Remember you can get 10% off with your RC racer discount.

DT03 Manual is here

tamiya 6452070942065433224

Post a Comment


    Tamiya Build DT-03 is having major issues with the TBLE-02 S ESC!!

    Alright so, here's the issue, can't believe not ONE stupid build hasn't gone painless.

    The issue is that after tons of attempts to bind my Receiver with my Controller, the only way I could do that was attaching a battery pack on to it and then it would, going through the ESC didn't send power to the receiver at all.

    So, what I'm looking at now is that unless I attach an external battery pack the car won't work at all, which makes it even more confusing here's why:

    • With the battery pack both servo and speed controller works fine
    • Without it, nothing works, yet I have it hooked up the right way.
    • With JUST the battery pack it's only the servo I can control with the controller.
    • Without the battery pack I cannot control anything.

    This leads me to believe that the TBLE-02 S isn't sending power to the receiver at all. It is beeping green (short tones).

    I have the Channel 1 for the servo and Channel 2 for the ESC and STILL nothing. I put the ESC into the Binding or battery slot and nothing happens. I then add the external Battery Pack and into the binder battery slot and it works.

    I just don't get it, does anyone one know what to do with this TBLE-02 S??? It just isn't playing nice. Does it need to be set up?

    When I turn it on it's just beeping right away, nothing happens. I have configured it to run with Brushed Motor as I'm just using the Torque Stock 540 engine it came with.

    Please guys if you have any clue, please help cause this is wreaking my brain here.

    Any help at all would be massively appreciated!


    It's the Neo Fighter Buggy I'm working on and the electronics just don't want to play nice. 

    PS. CARSON Reflex Wheel Ultimate Touch 2.4Ghz is my controller. It did bind well with the extra battery so it's not that, it's the TBLE-02S that's not playing nice again

    1. That is a strange one as the TBLE02S sens 5v to a receiver, I've never had an issues with it not powering it.

      The flashing green error isn't listed in the manual (http://www.tamiyausa.com/pdf/manuals/45057ml.pdf) I know if the motor isnt set correctly for the motor type that the car will not steer etc but that has a red / green light flashing.

      Also does your reveiver have a light on it? it should light up no matter what the esc is doing

    2. That's the thing, if I attach an extra battery pack (4 AA batteries) to the receiver then everything works flawlessly. The ESC works great, the receiver etc. But the moment I take out the battery pack, the ESC doesn't send power to the receiver at all. I'm stumped at this odd behaviour as it's just this, everything else works fine. But it just doesn't send power to the receiver at all. :(

      I looked at the manual to the point of tears, I reread it so many times, I almost know it by heart, but it doesn't mention anything about an issue like this. It's supposed to be the new version from Tamiya but it just doesn't work at all the way the others do. It's set to the Brushed motor but I don't know what else to do. Is there a reset somewhere?

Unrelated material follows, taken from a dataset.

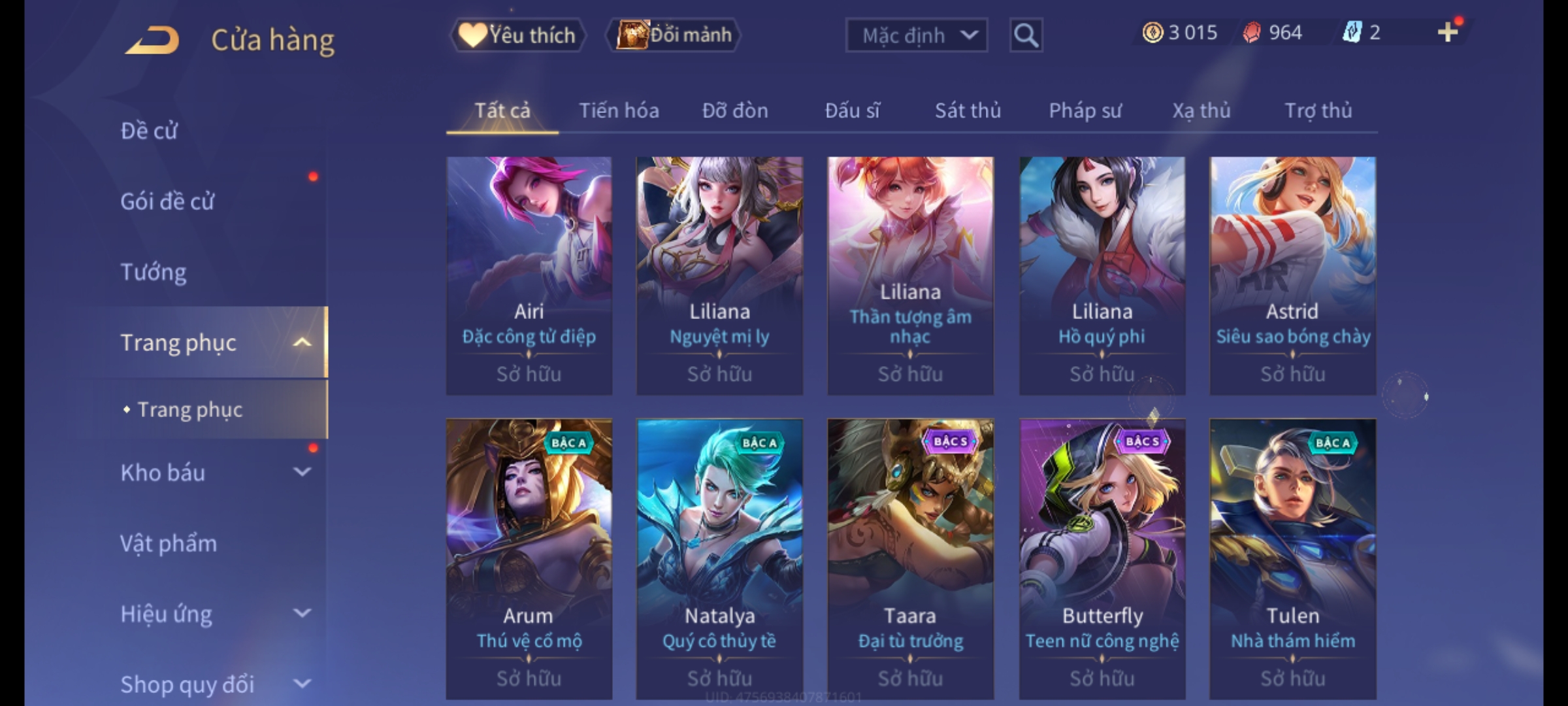Tap the blue voucher ticket icon
This screenshot has height=706, width=1568.
(x=1352, y=33)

    3. Hmm. the other things I would do for peace of mind is to try it with a fully charged battery. maybe the battery is not putting enough volts out and the low voltage cut-off is making it shut down.

      Also plug the esc into another receiver to see if it works on that.

      It sounds like it must be faulty, I've never seen one that just flashes green.

    4. Firstly, thank you for replying, I will try this method to verify one last time if it's not the receiver but I doubt it is because it works with a battery. The ESC works with the receiver and battery just not with the battery. So somehow the connection doesn't go through... I'll let you know when I get back if it worked :)

      Thanks once more and I really do appreciate you coming to my rescue :)

    5. I have a lot of TBLE02S since they come with most tamiya kits and some of them are broken out of the box. Also check to have the correct motor type set and the NiMh mode to disable the low-voltage cut off.